Another way to put it is if we think of the original Venn diagram as a graphical table I think it does a pretty good job. The circles and the intersections are a lie factor in the graph, in that their areas do not represent the baseline rates, but it is an intuitive way to lay out the textual categories, and only takes a little work to digest the material. Kosara’s sorted table does a nice job of this as well, but it is easier to ad-hoc combine categories in the Venn diagram than in table rows that are not adjacent. Visually the information does not pop out at you, like a functional relationship in a scatterplot, but the Venn diagram has the ingredients that allow you to drill down and estimate the information you are looking for. Being able to combine arbitrary categories is the key here, and I don’t think any of the other graphical representations allow one to do that very easily.
I thought a useful redesign would be to keep the Venn theme, but have the repeated structures show the base rate via Isotype like recurring graphs. Some of this is motivated by using such diagrams in interpreting statistics (see this post by David Spieghalter for one example, the work of Gerd Gigenzer is relevant as well). I was not able make a nice set of contained glyphs though. Here is a start of what I am talking about, I just exported the R graph into Inkscape and superimposed a bunch of rectangles.
This does not visualize the percentage, but one way to do that would be to color or otherwise distinguish the blocks in a certain way. Also I gave up before I finished the intersecting middle piece, and I would need to make the boxes a bit smaller to be able to squeeze it in. I think this idea could be made to work, but this particular example making the Venn even approximately proportional is impossible, and so sticking with the non-proportional Venn diagram and just saying it is not proportional is maybe less likely to be misleading.
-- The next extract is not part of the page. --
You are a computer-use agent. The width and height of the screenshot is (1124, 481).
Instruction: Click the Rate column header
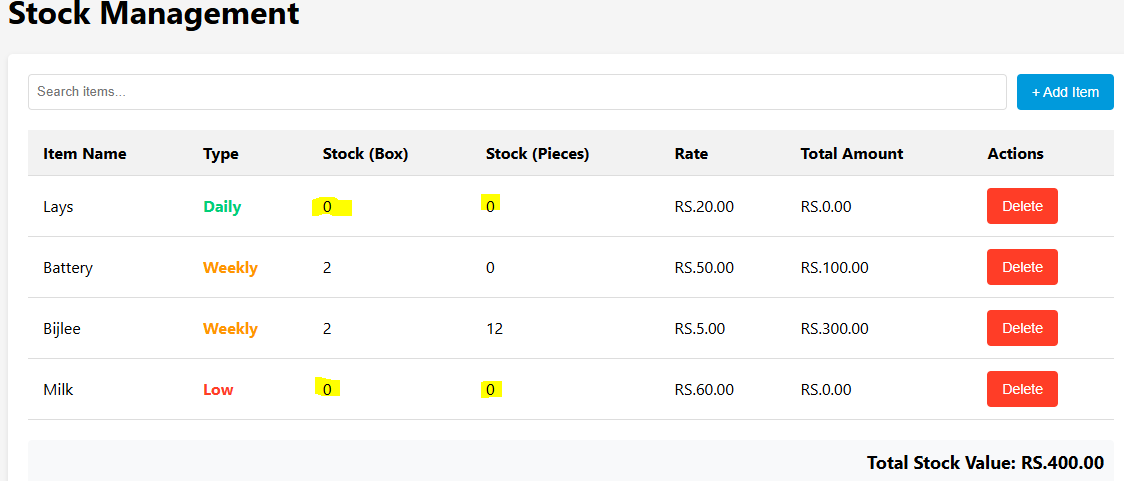click(x=691, y=154)
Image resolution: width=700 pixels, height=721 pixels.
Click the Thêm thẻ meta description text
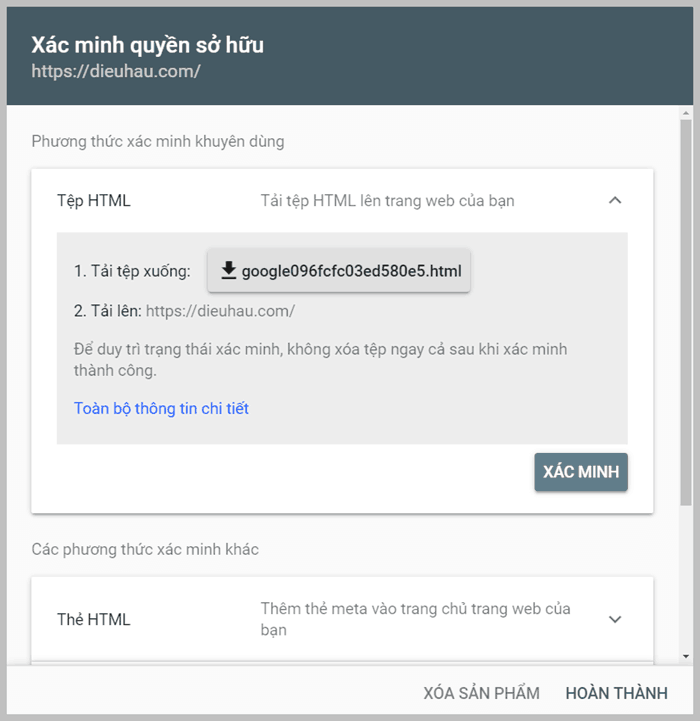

I think the idea of using Isotype like repeated structures though could be a generally good idea. Even when the circles can be made to have the areas of the intersection exact, it is still hard to visually gauge the size of circles (rectangles are easier). So the multiple repeated pixels may be more useful anyway, and putting them inside of the circles still allows the arbitrary collapsing of different intersections while still being able to approximately gauge base rates.